Katz afirmou nesta segunda-feira que o objetivo é estabelecer “uma zona sob controle de segurança do Exército, livre de armas e de terroristas”, na área do rio Litani.
O Hezbollah, por sua vez, prossegue com os ataques com drones contra posições israelenses, no sul do Líbano e na região norte de Israel.
O grupo também afirmou em um comunicado que combatia as forças israelenses nos arredores da fortaleza de Beaufort, que domina o sul do Líbano e parte do norte de Israel, e que serviu de base para as forças israelenses antes de sua retirada no ano 2000.
– “Pânico geral” –
Após os anúncios de ataques nos arredores de Beirute, centenas de famílias começaram a abandonar a periferia sul, a pé, de moto ou em veículos, segundo jornalistas da AFP.

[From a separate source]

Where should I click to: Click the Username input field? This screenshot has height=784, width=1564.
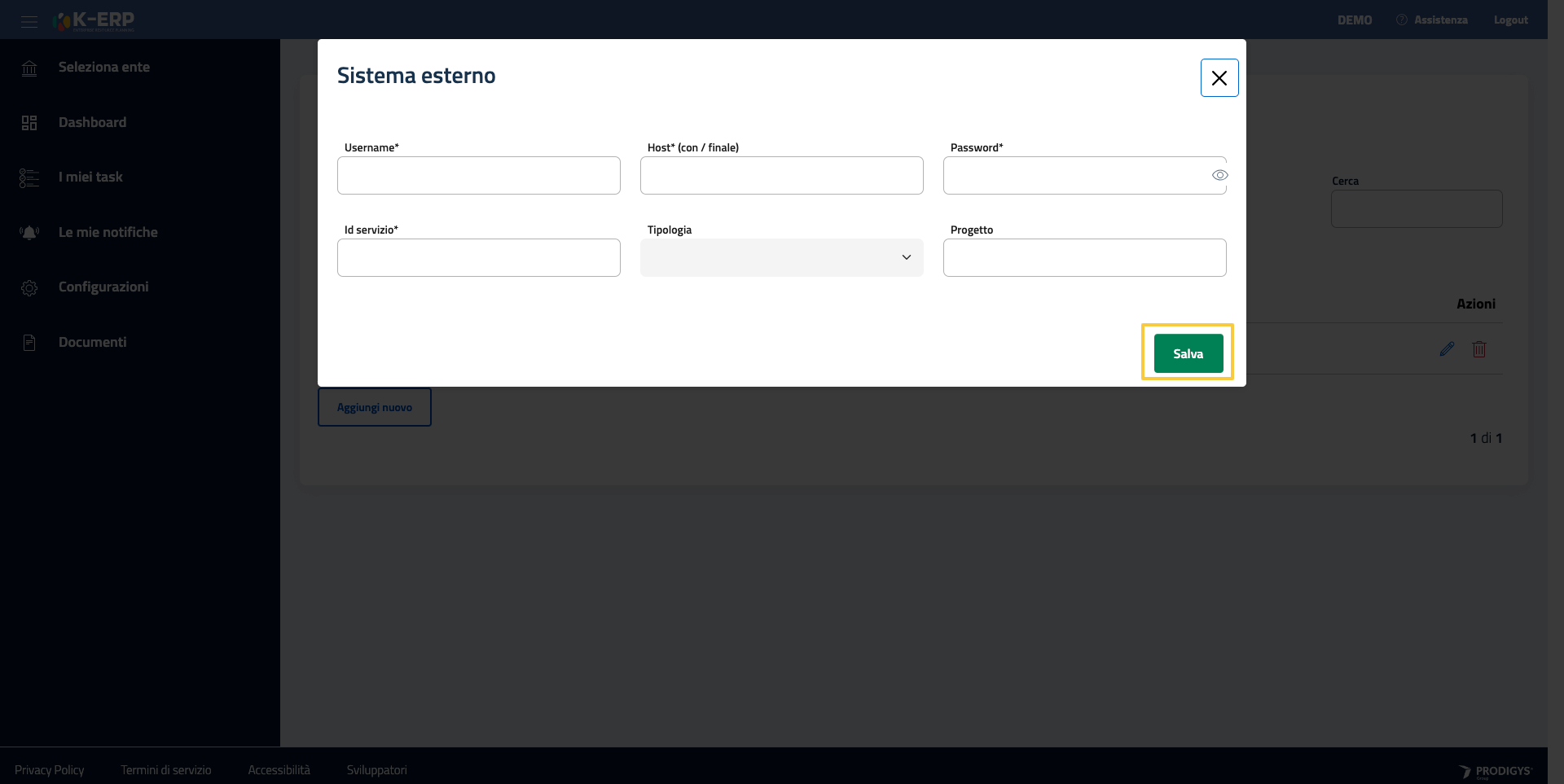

“Partimos imediatamente”, contou um jovem de 24 anos que se identificou como Hadi. As declarações israelenses “provocaram pânico geral”, afirmou.
No domingo, Israel reivindicou a tomada da estratégica fortaleza de Beaufort, no sul do Líbano, que qualificou como um “ponto de inflexão decisivo” nas operações.
Além disso, sua captura abre caminho para um avanço do Exército israelense em direção à região de Nabatiyeh, mais ao norte.
– “Plano claro” –
O Exército israelense também ordenou nesta segunda-feira a evacuação de nove vilarejos nas regiões de Sidon e Jezzine, no sul do Líbano.
O chefe da diplomacia dos Estados Unidos, Marco Rubio, conversou com o presidente do Líbano, Joseph Aoun, e o primeiro-ministro de Israel, Benjamin Netanyahu, sobre as negociações de paz entre os dois países, indicou no domingo um funcionário do governo americano.
“Para fazer este diálogo avançar, o governo dos Estados Unidos propôs um plano claro: o Hezbollah deve acabar com todos os ataques contra Israel. Por sua vez, Israel se absterá de qualquer escalada em Beirute”, declarou a fonte, que pediu anonimato.
Uma nova rodada de conversações entre Líbano e Israel, que não mantêm relações diplomáticas, está prevista para terça e quarta-feira em Washington.
Antes desta rodada de tratativas, Aoun denunciou uma “agressão feroz” por parte de Israel.
Desde o início da guerra, em 2 de março, mais de 3.412 pessoas morreram no Líbano e mais de um milhão foram deslocadas, segundo Beirute.
O balanço do lado israelense subiu para 26 mortos após a morte de outro soldado nesta segunda-feira.